LAPO

It should have been better. Of all the cultural events around town relating to
the County Museum’s “Degenerate Art” show, the Los Angeles Philharmonic’s
concert on Thursday night (repeated tonight) turned out to be one of the more
paltry components.
Why? The programming itself was part of the problem; it seemed lazily
conceived. To be sure, the four composers represented — Ernst Krenek, Erich
Korngold, Kurt Weill and Paul Hindemith — figured prominently on the Nazis’
undesirables list. But the music chosen to represent these composers, with one
exception, was only distantly related to the qualities the Nazis had found
repugnant.
Why, for example, represent Krenek with the “Symphonic Elegy” composed in
1946, long after the composer had emigrated to the U.S.? It was a far different
brand of music, exemplified by the jazz rhythms in the opera “Jonny spielt
auf” and the subversive overtones in the twelve-tone “Charles V,” that had
gotten Krenek proscribed; why hadn’t some of this been played instead? There is
beautiful music in this Elegy (composed as a memorial to Anton Webern but
actually full of motives that evoke memories of another Schoenberg disciple,
Alban Berg). It did not, however, serve its purpose.
It would be hard to discern any purpose served by the Korngold Violin Concerto
— composed in 1945 and, thus, another after-the-fact work. A patched-together
gathering of motives from several of Korngold’s vintage movie scores, the work
is lathered over with a slick and sudsy violin line. Korngold designed the work
for Jascha Heifetz but actually produced a virtual parody of that peerless
virtuoso’s more superficial mannerisms. This is as close to a totally worthless
piece as the repertory contains, not so much “degenerate” as depraved.
Hindemith’s well-known symphony built out of the opera “Mathis der Maler”
seemed a particularly lazy choice, considering the fund of unduly neglected
works by this composer — the sharp-edged, acidulous set of chamber concertos
from the 1920s, just for starters — that far more clearly epitomize what the
Nazi cultural dogma found objectionable. This would have been the perfect
occasion to bring some of this wonderful music down off the shelf, but no.
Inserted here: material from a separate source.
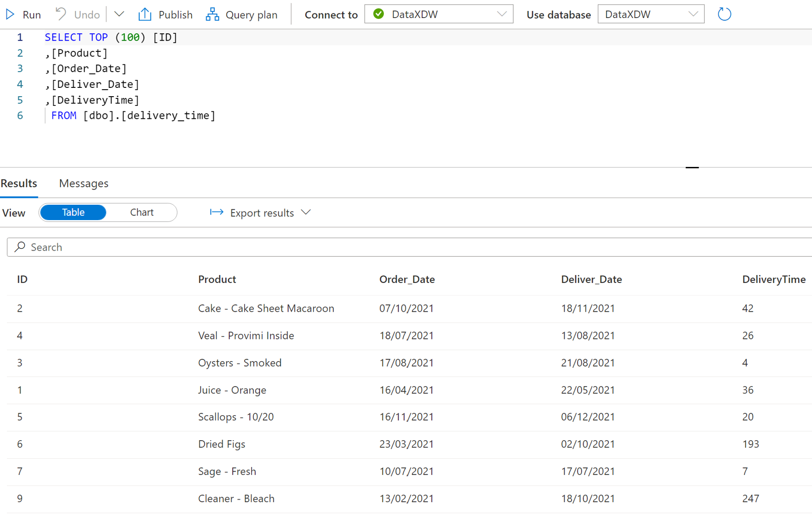Screen dimensions: 812x516
Task: Open the Export results chevron menu
Action: (306, 212)
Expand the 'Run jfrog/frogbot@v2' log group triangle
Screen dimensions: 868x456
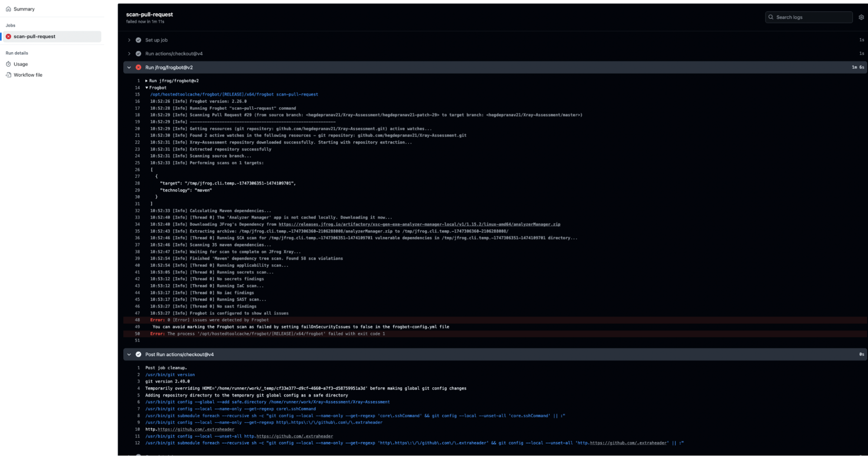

That left only Kurt Weill’s flavorsome “Threepenny Music,” jaunty
arrangements for wind band from the 1928 opera made at the request of Otto
Klemperer. But here, as with everything else on the program, the utterly
dreary, anti-rhythmic time-beating of conductor Lawrence Foster set everything
into a pall. Such lively music, such lifeless playing, and such faulty
intonation from a performing ensemble that seemed not to have been made to care
about the week’s assignment. Sidney Weiss, the Philharmonic’s concertmaster,
skated admirably across the glassy surface of the Korngold Concerto, but to
little avail.
The evening promised much, but delivered little. The tone was somehow reflected
in the “Degenerate Music” exhibition that fills two lobby levels in the hall.
It is a compelling display of valuable material about the Nazis’ marauding
music policies, but riddled with typos including, on one board, three
misspelled names in one paragraph. Management promises to correct these errors.
The concert itself, however, was beyond correction.